Task details: Put every line of the items from the one containing "Locate an element on the screen. The" down to the one containing "(557, 382)." into a Markdown table with the columns Number and Record line, skipping any blank lines. Include only those lines.

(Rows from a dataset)
:::
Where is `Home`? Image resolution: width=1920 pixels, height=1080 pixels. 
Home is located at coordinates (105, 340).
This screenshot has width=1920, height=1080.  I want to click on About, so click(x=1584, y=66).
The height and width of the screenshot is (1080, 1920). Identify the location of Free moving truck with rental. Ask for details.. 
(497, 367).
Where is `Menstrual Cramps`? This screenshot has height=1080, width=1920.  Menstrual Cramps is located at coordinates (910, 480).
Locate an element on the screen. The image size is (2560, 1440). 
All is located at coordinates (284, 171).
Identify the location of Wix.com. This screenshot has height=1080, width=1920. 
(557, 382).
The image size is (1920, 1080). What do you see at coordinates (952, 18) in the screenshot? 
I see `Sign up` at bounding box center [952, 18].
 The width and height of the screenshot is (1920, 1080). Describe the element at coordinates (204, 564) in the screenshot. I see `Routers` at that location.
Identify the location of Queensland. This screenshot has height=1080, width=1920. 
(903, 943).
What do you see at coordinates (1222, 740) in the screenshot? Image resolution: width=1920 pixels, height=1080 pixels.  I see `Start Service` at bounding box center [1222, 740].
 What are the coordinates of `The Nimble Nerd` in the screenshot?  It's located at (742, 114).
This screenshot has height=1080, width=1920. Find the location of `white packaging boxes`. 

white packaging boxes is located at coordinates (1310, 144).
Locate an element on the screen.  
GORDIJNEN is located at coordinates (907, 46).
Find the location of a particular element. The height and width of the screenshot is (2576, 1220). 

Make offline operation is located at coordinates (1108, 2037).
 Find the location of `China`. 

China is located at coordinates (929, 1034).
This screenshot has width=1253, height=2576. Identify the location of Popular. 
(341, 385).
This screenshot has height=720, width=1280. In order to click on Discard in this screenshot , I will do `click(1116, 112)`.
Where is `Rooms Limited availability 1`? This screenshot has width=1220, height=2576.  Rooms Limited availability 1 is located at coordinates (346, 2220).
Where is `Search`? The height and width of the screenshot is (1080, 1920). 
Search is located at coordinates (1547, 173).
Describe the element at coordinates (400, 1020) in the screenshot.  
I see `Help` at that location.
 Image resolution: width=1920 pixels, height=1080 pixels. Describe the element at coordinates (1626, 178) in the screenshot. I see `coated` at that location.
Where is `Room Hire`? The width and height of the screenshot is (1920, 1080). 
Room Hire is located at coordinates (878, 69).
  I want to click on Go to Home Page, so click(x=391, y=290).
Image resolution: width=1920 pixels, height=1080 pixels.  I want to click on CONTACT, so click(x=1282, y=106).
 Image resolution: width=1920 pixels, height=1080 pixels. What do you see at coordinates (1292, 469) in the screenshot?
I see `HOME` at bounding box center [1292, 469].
:::
Result:
| Number | Record line |
|---|---|
| 1 | Locate an element on the screen. The image size is (2560, 1440).  |
| 2 | All is located at coordinates (284, 171). |
| 3 | Identify the location of Wix.com. This screenshot has height=1080, width=1920.  |
| 4 | (557, 382). |